**** Given information ****
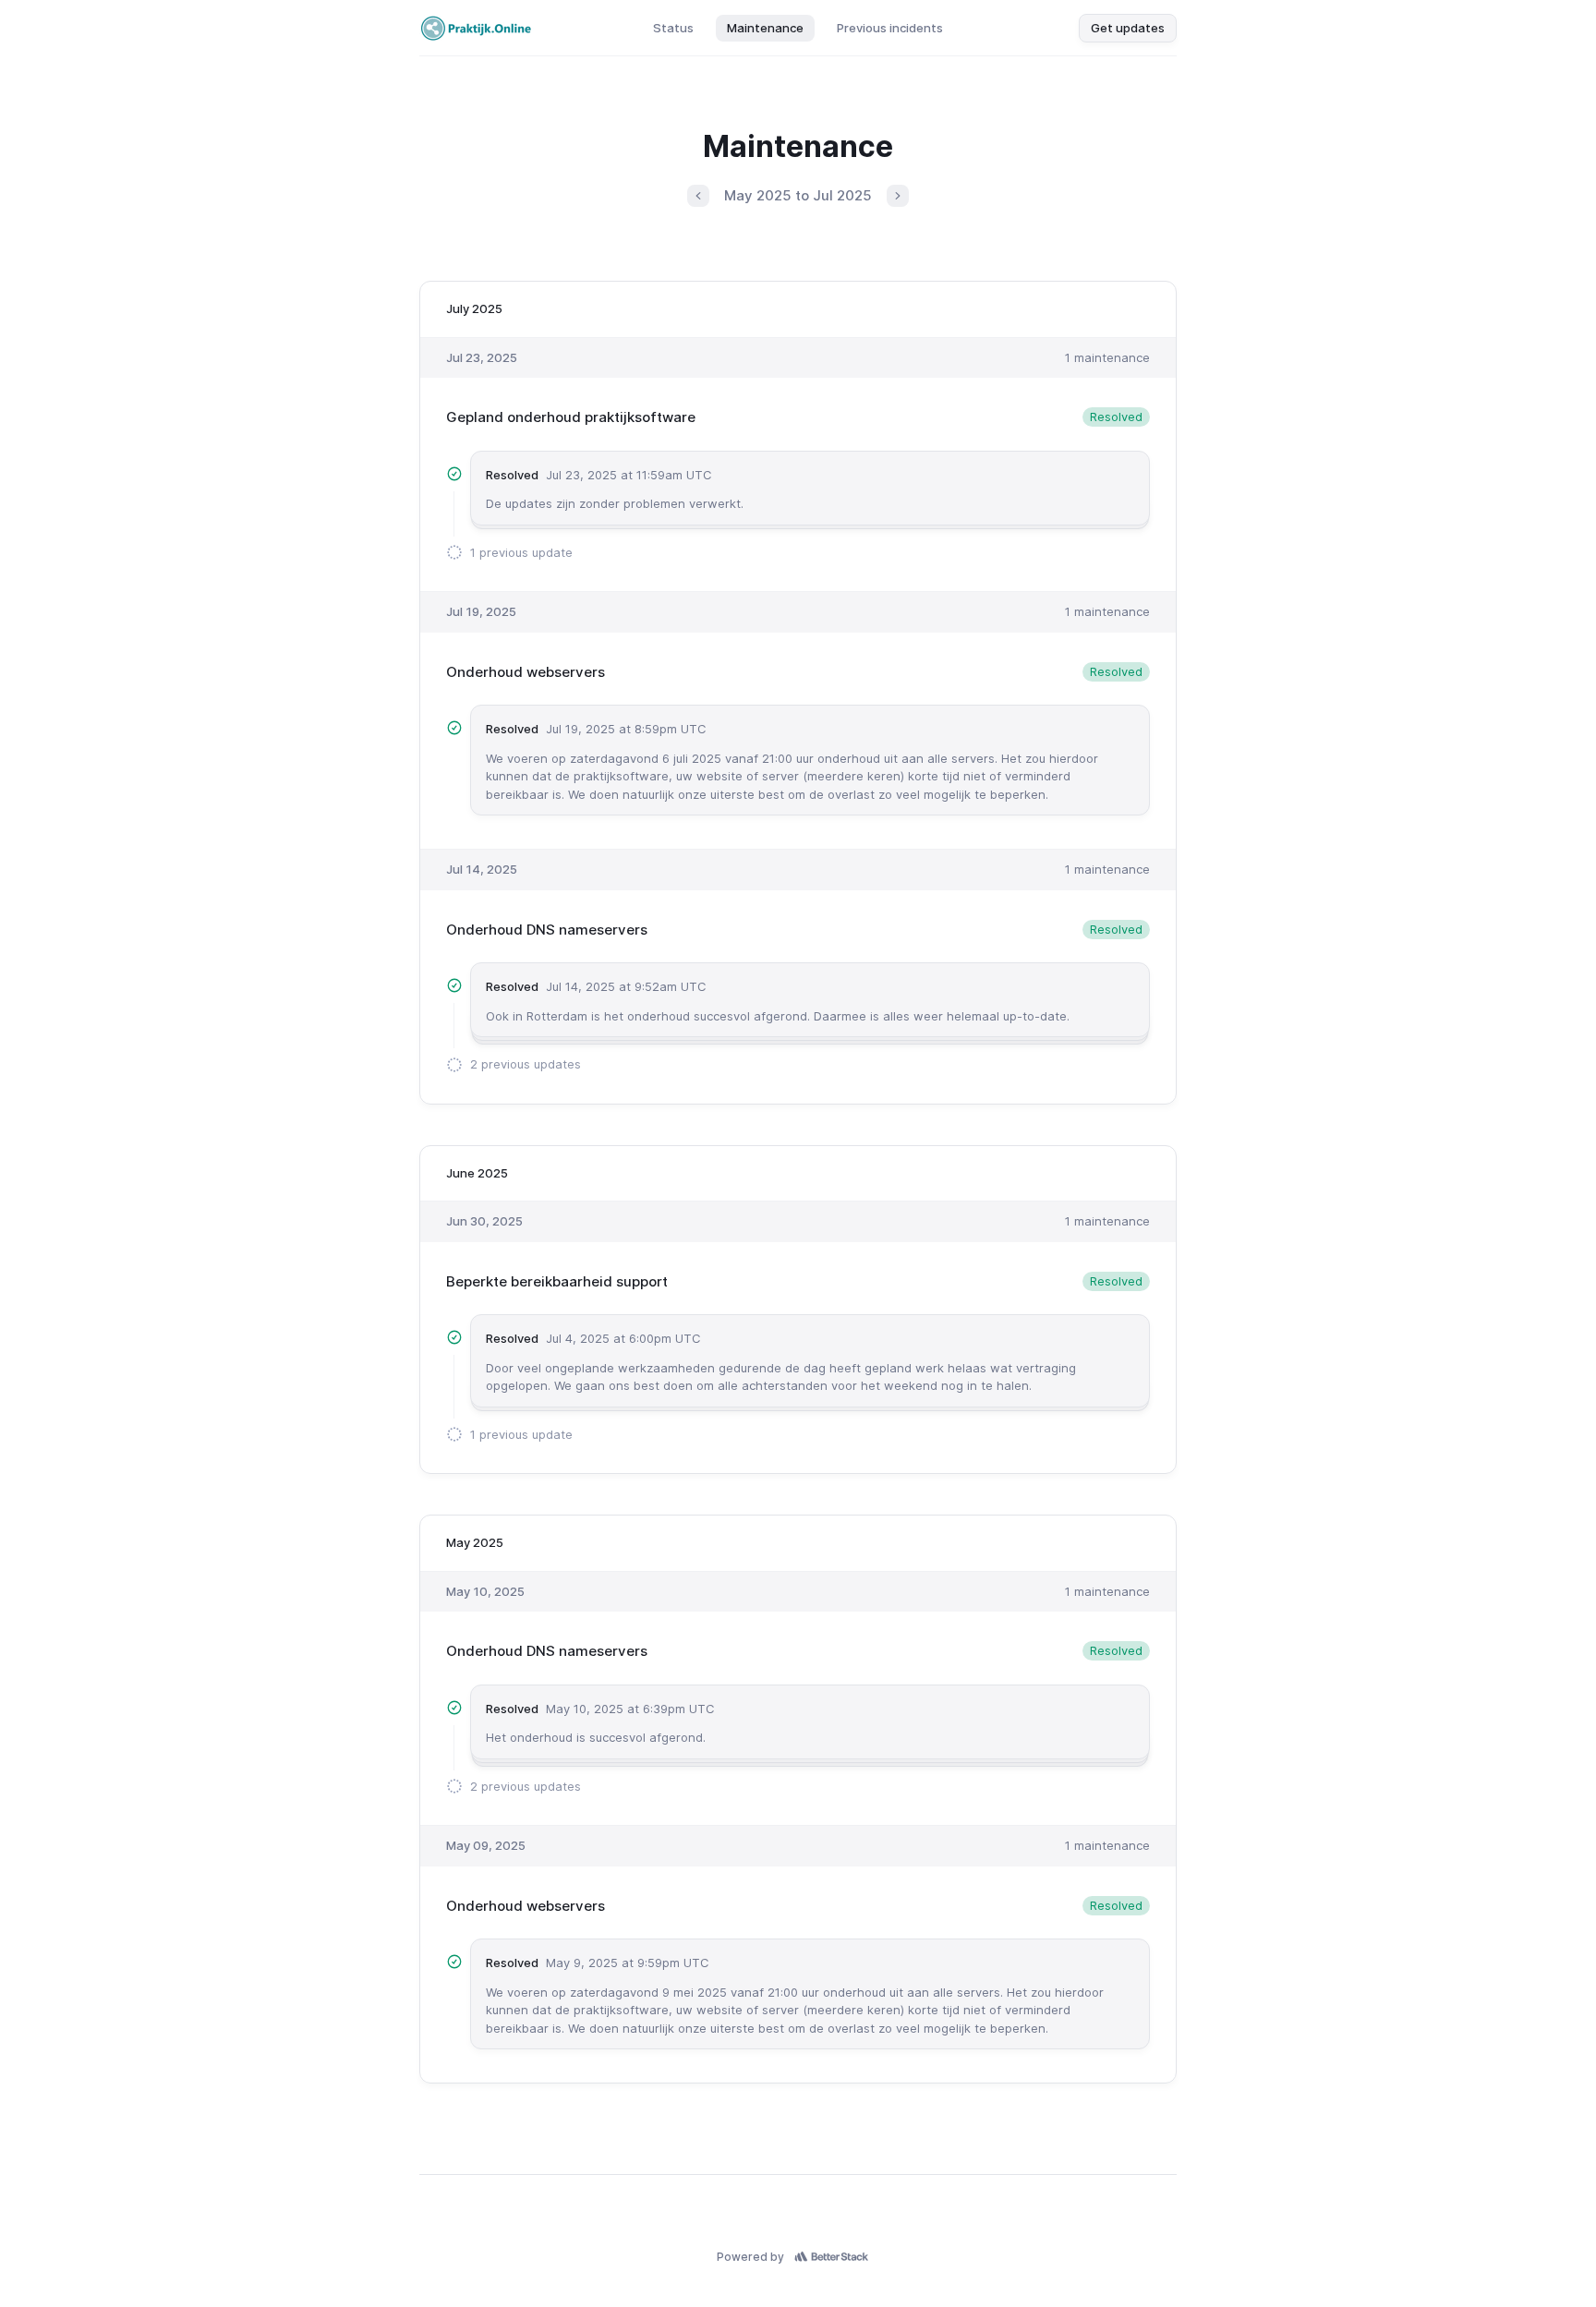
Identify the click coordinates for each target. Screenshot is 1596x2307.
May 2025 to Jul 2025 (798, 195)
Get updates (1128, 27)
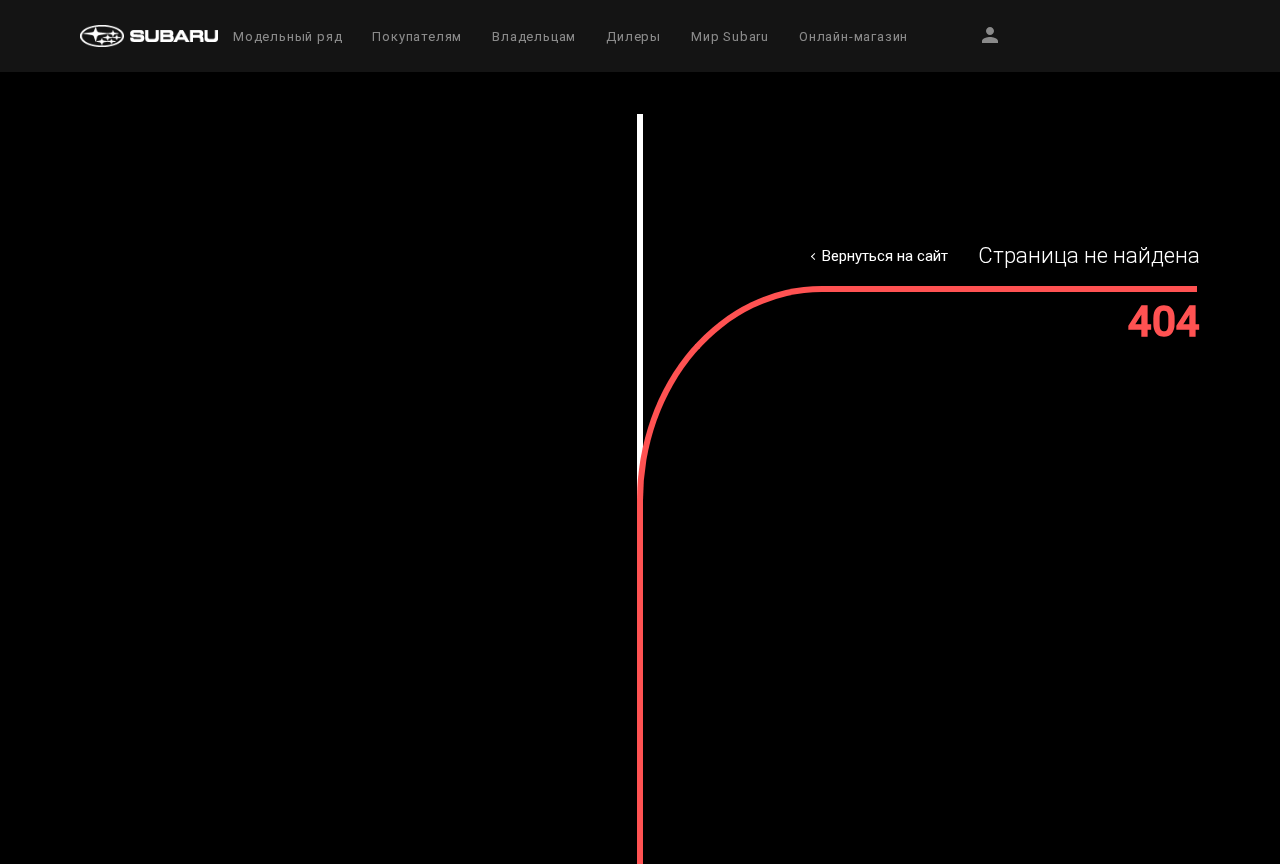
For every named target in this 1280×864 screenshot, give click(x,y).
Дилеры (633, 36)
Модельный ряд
****
Count the lines above that include the word "target". Reply with that number alone.

2